• WORK TO COMPLETE:
All pictures must be left out as you transcribe the lines from the first line of the data to the line containing "This screenshot has height=1568, width=480.", both included.

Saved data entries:
---*---

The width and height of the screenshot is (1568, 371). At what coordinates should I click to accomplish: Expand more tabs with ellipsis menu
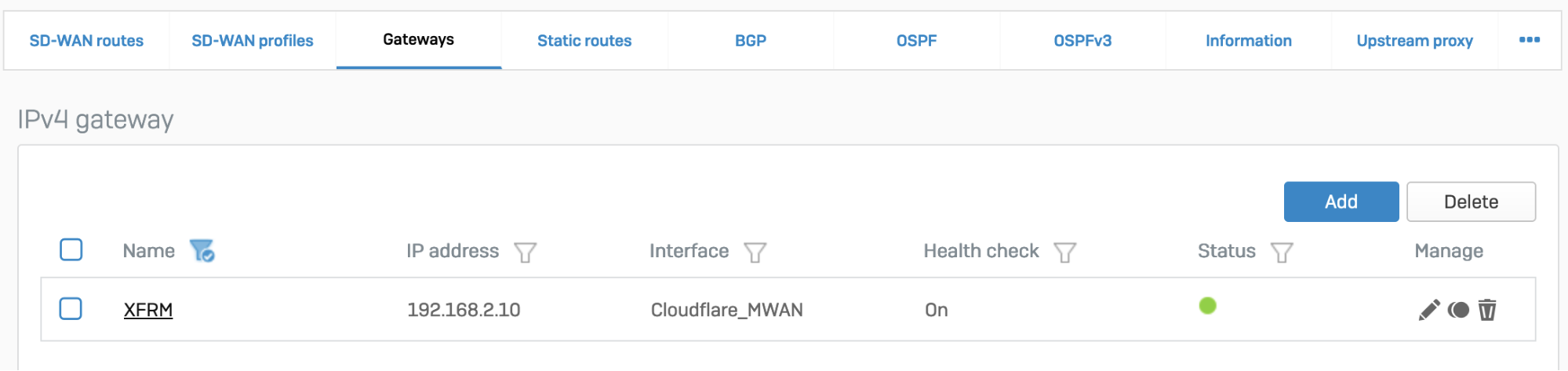coord(1529,40)
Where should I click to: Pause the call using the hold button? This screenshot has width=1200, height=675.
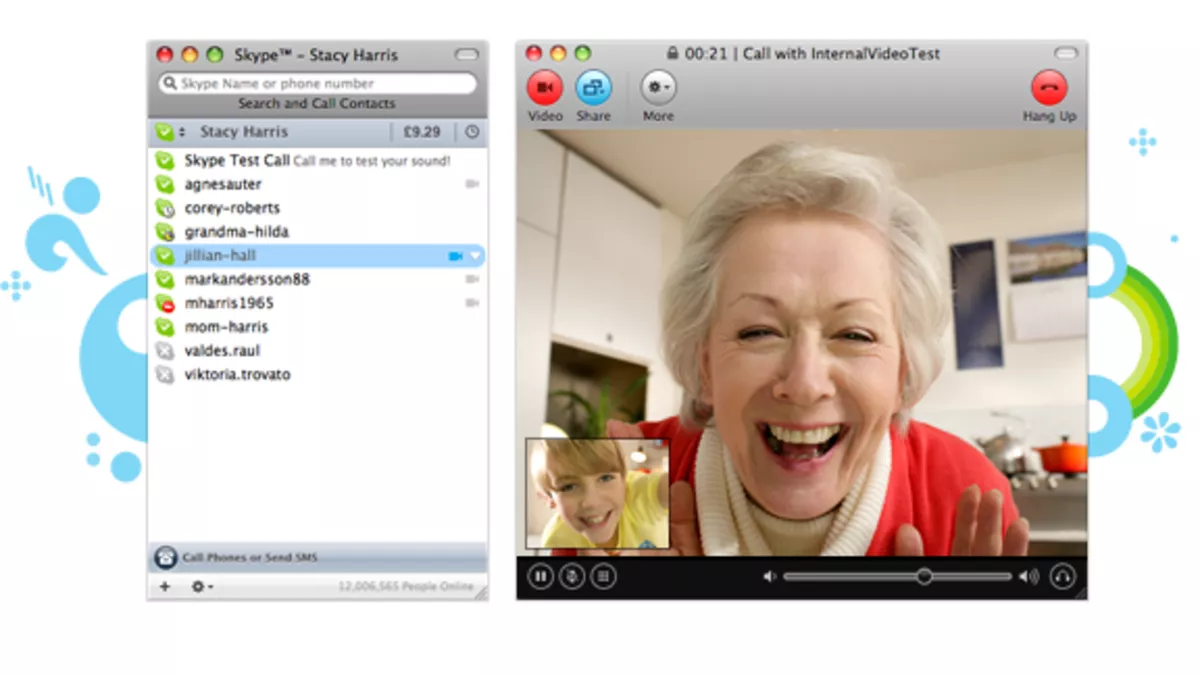tap(540, 577)
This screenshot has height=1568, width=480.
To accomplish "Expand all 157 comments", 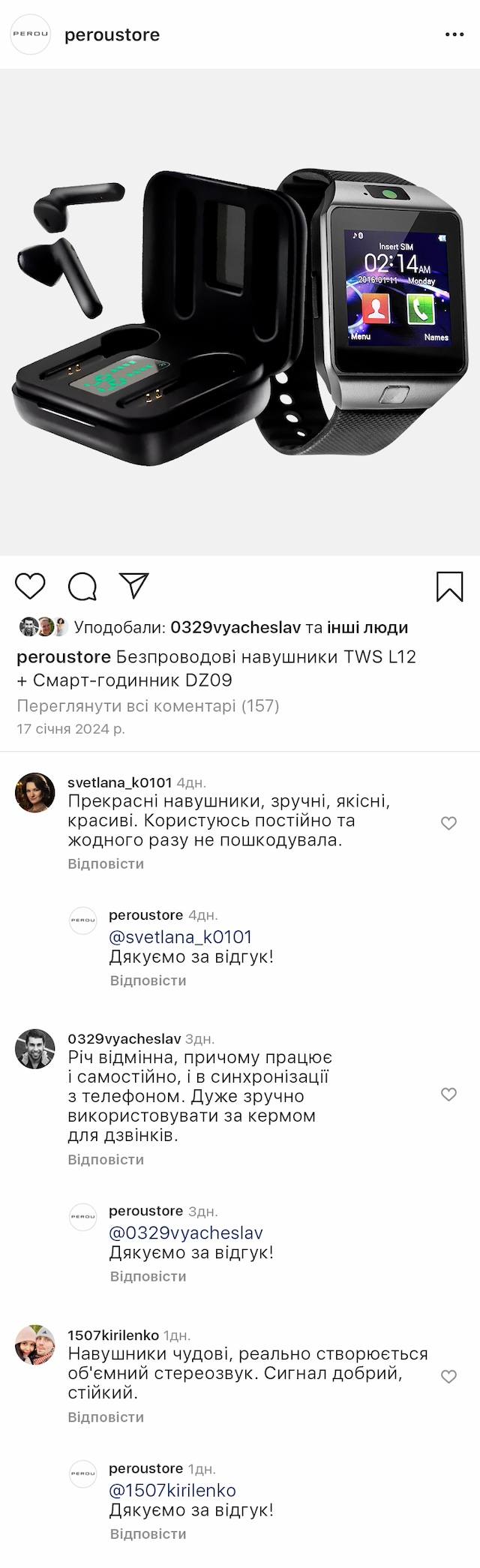I will (148, 705).

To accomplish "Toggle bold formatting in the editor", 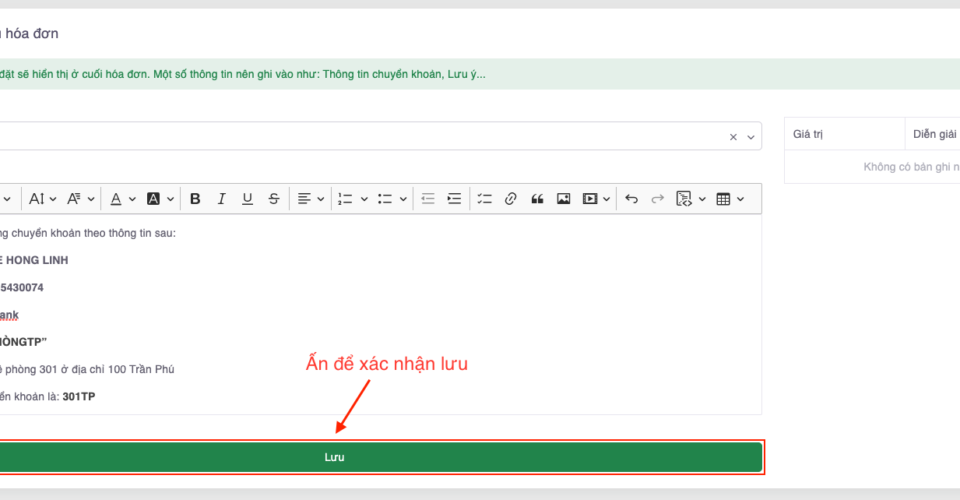I will click(195, 199).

---*---

• SOLUTION:
The width and height of the screenshot is (1568, 371). At what coordinates should I click to accomplish: Expand more tabs with ellipsis menu
coord(1529,40)
Where should I click to: Pause the call using the hold button? This screenshot has width=1200, height=675.
tap(540, 577)
This screenshot has height=1568, width=480.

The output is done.